Nvidia Boosts GPU Performance in training Neural Networks, Partners With Arm Partner to Bring Deep Learning to IoT

At its annual GTC event, Nvidia announced enhancements to boost the performance of its GPUs in training neural networks and a partnership with ARM to bring deep learning inferencing to mobile, consumer electronics and Internet of Things devices.

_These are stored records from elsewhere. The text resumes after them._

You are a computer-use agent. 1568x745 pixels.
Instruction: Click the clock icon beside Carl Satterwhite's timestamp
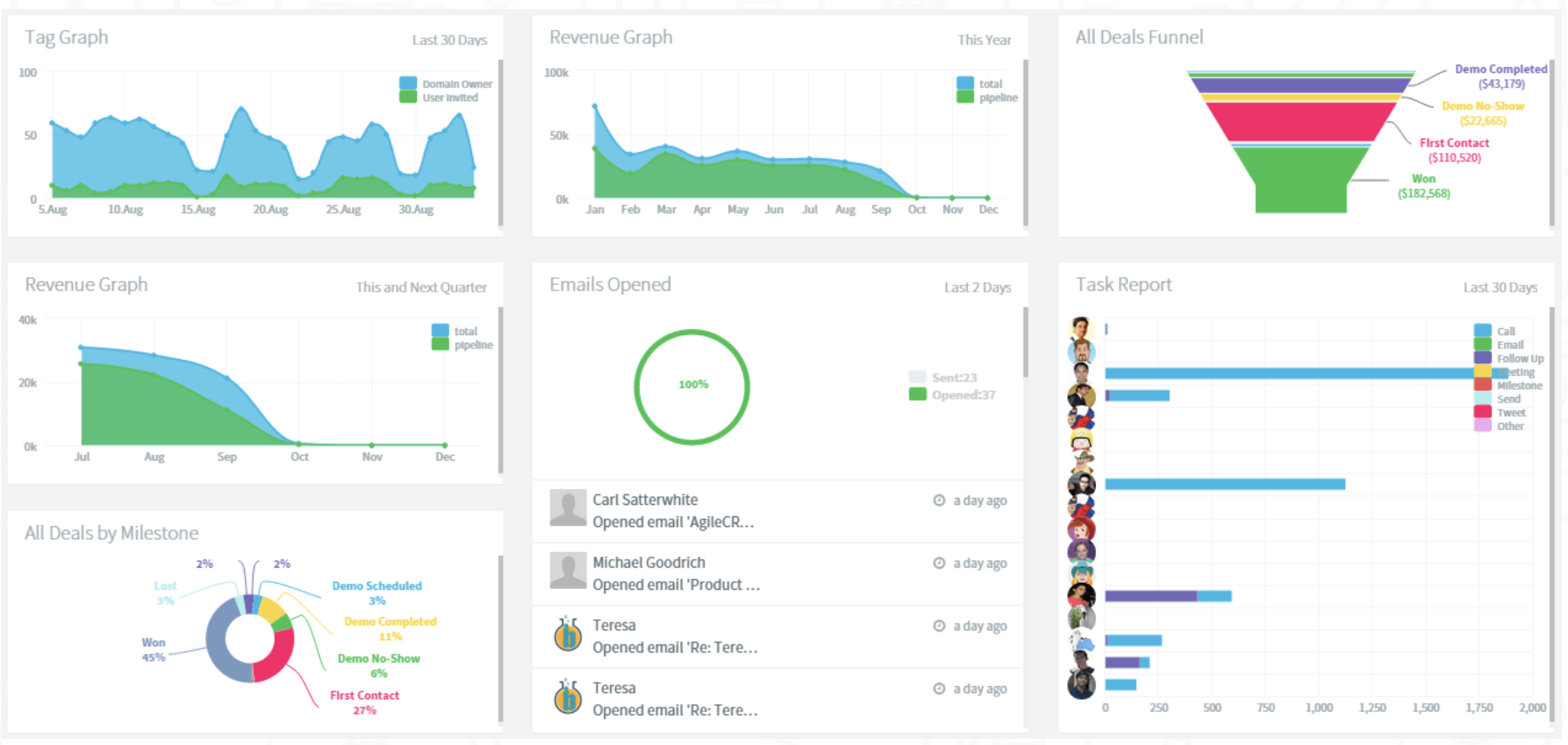(x=939, y=500)
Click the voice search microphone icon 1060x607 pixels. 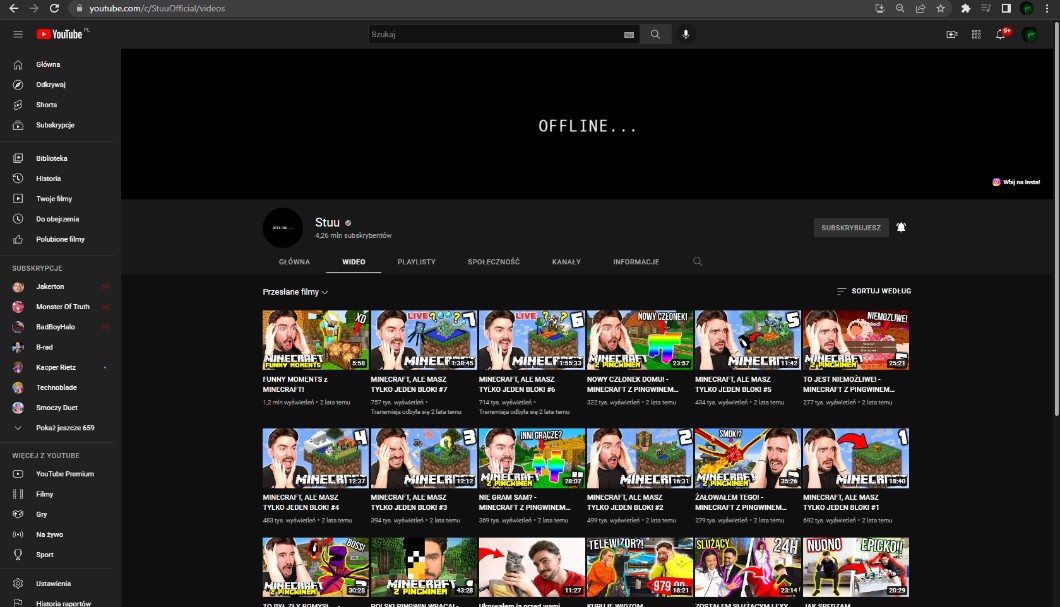(686, 34)
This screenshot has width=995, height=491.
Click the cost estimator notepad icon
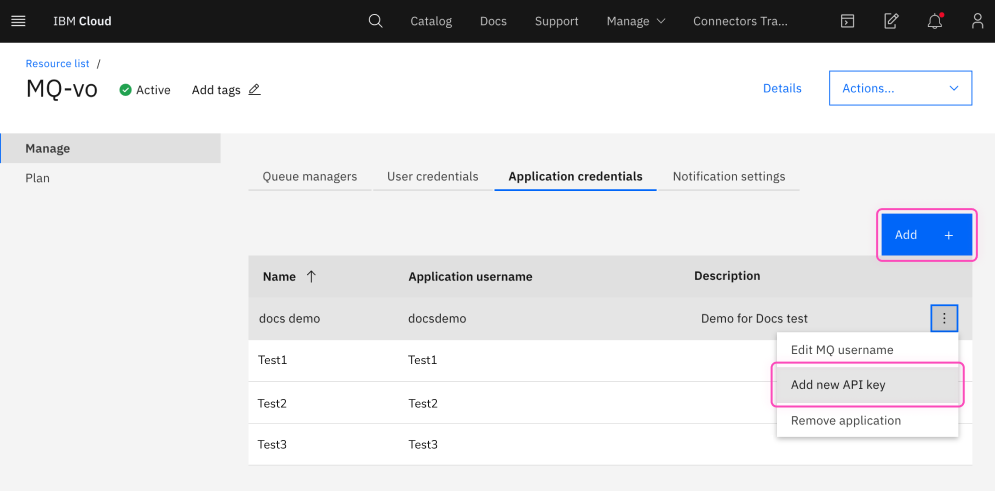click(x=891, y=21)
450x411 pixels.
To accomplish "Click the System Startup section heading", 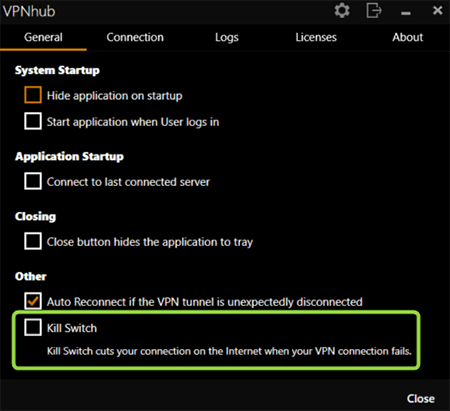I will click(57, 70).
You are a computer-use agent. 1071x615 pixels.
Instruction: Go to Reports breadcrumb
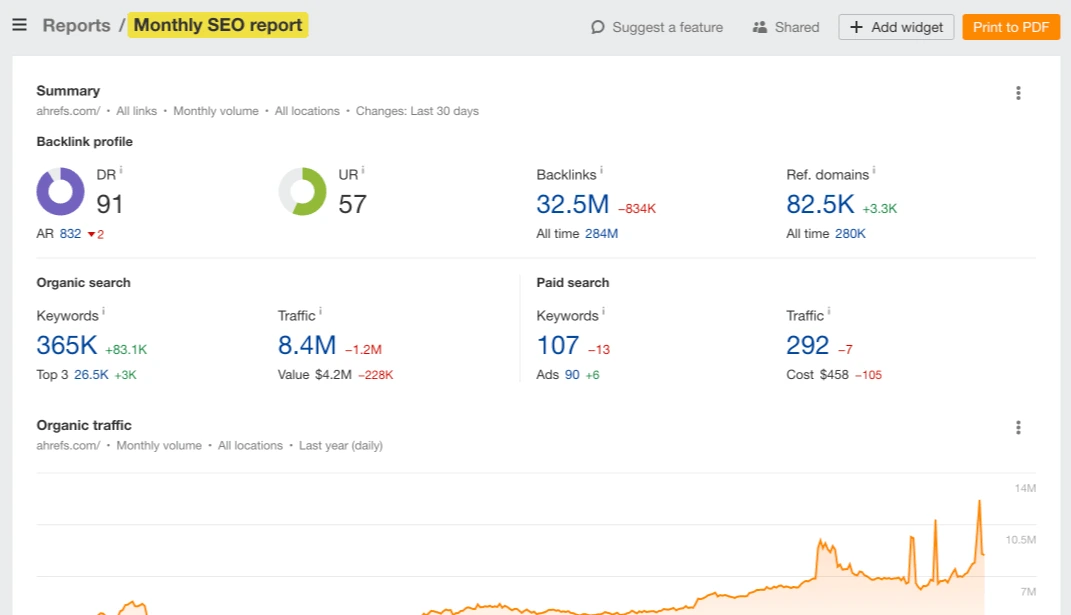(76, 25)
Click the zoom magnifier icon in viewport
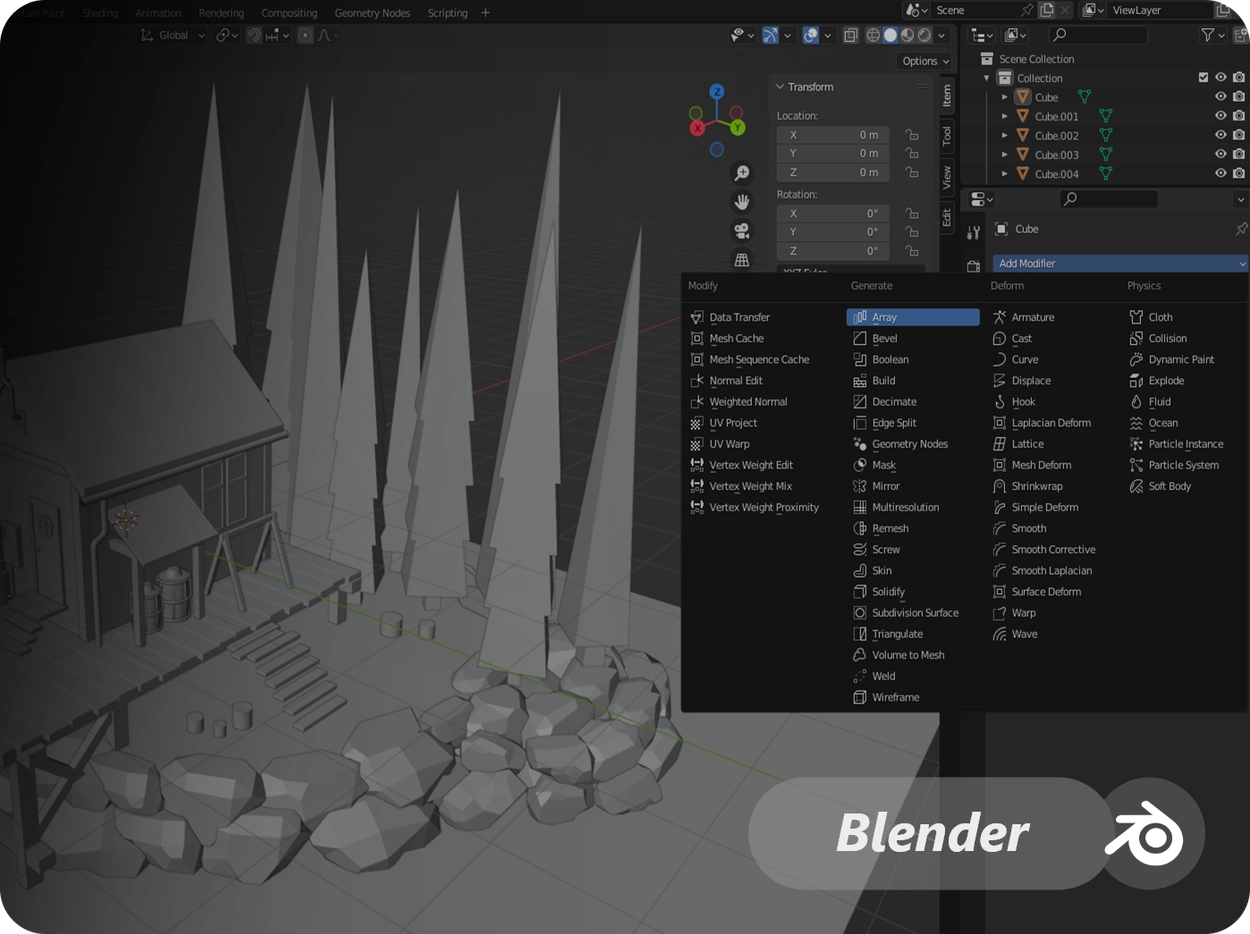 coord(742,173)
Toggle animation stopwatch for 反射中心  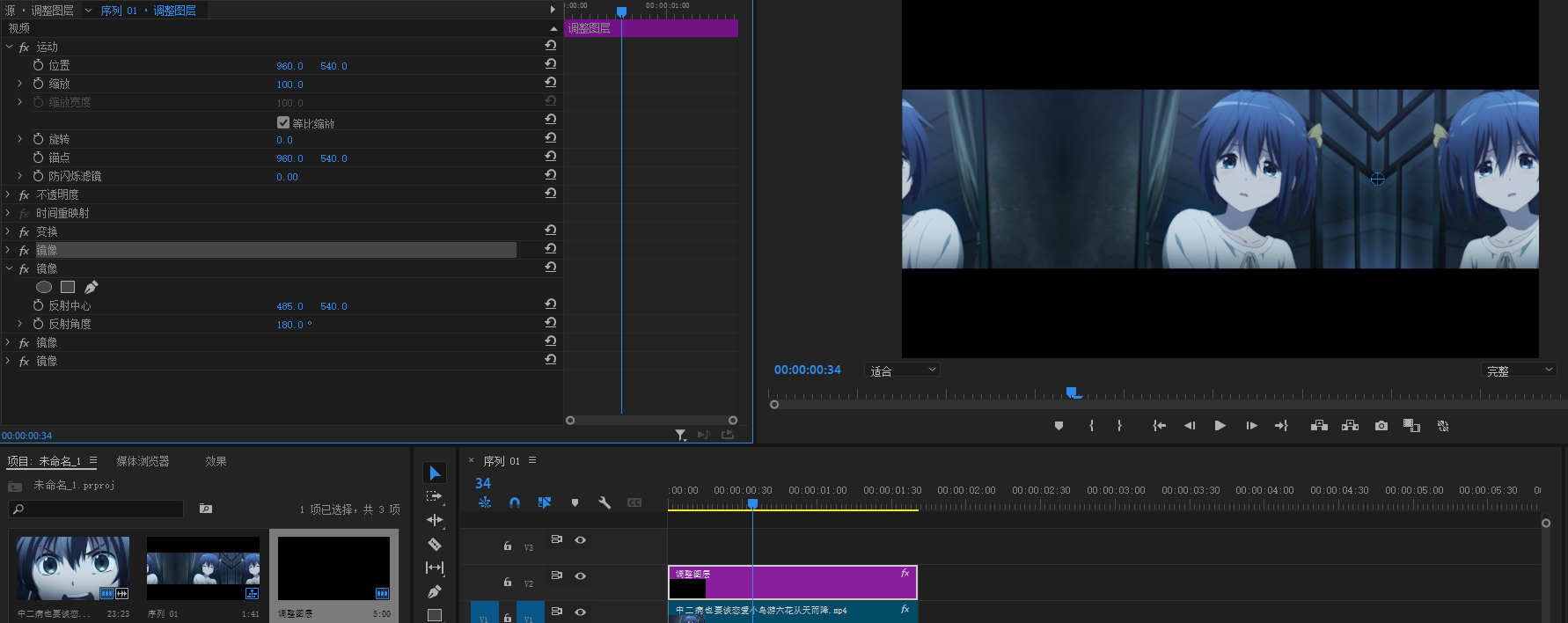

"Clearly the adoption of GPU computing is growing and it's growing at quite a fast rate," NVIDIA CEO Jensen Huang said. "The world needs larger computers because there is so much work to be done in reinventing energy, trying to understand the Earth's core to predict future disasters, or understanding and simulating weather, or understanding how the HIV virus works."

Key advancements to the NVIDIA platform include a 2x memory boost to NVIDIA Tesla V100, the most powerful datacenter GPU, and a new GPU interconnect fabric called NVIDIA NVSwitch, which enables up to 16 Tesla V100 GPUs to simultaneously communicate at a record speed of 2.4 terabytes per second.

The high-end Tesla V100 GPU from Nvidia is now available with 32-GBytes memory, twice the HBM2 stacks of DRAM that it supported when launched last May.

Nvidia became the first company to make the muscular training systems expected to draw 10 kW of power and deliver up to 2 petaflops of performance.

Nvidia launched NVIDIA DGX-2, the first single server capable of delivering two petaflops of computational power. DGX-2 has the deep learning processing power of 300 servers occupying 15 racks of datacenter space, while being 60x smaller and 18x more power efficient.

It is, in effect, a single GPU. "The world wants a gigantic GPU, not a big one, a gigantic one, not a huge one, a gigantic one," Huang said moments before unveiling the DGX-2.

Cray, Hewlett Packard Enterprise, IBM, Lenovo, Supermicro, and Tyan said that they will start shipping systems with the 32-GB chips by June. Oracle plans to use the chip in a cloud service later in the year.

Nvidia said that it trained a FAIRSeq translation model in two days, an eight-fold increase from a test in September using eight GPUs with 16-GBytes memory each. Separately, SAP said that it eked out a 10% gain in image recognition using a ResNet-152 model.

Intel aims to leapfrog Nvidia next year with a production Nervana chip sporting 12 100-Gbit/s links compared to six 25-Gbit/s NVLinks on Nvidia's Volta. The non-coherent memory of the Nervana chip will allow more flexibility in creating large clusters of accelerators, including torus networks, although it will be more difficult to program.

Nvidia currently dominates the training of neural network models in data centers, but it is a newcomer to the broader area of inference jobs at the edge of the network. To bolster its position, Nvidia and ARM agreed to collaborate on making Nvidia's open-source hardware for inferencing available as part of ARM's planned machine-learning products.

So far, ARM has only sketched out its plans for AI chips as part of a broad Project Trillium. An ARM representative would only say that ARM aims to port its emerging neural net software to the Nvidia IP.

TensorRT 4, the latest version of Nvidia's runtime software, boosts support for inferencing jobs and is being integrated into version 1.7 of Google's TensorFlow framework. Nvidia is also integrating the runtime with the Kaldi speech framework, Windows ML, and Matlab, among others.

Separately, the company announced that the RTX software for ray tracing that it announced last week is now available on V100-based Quadro GV100 chips, sporting 32-GBytes memory and two NVLinks.

The software enables faster, more realistic rendering for games, movies, and design models. It runs on Nvidia proprietary APIs as well as Microsoft's DirectX for ray tracing and will support Vulkan in the future.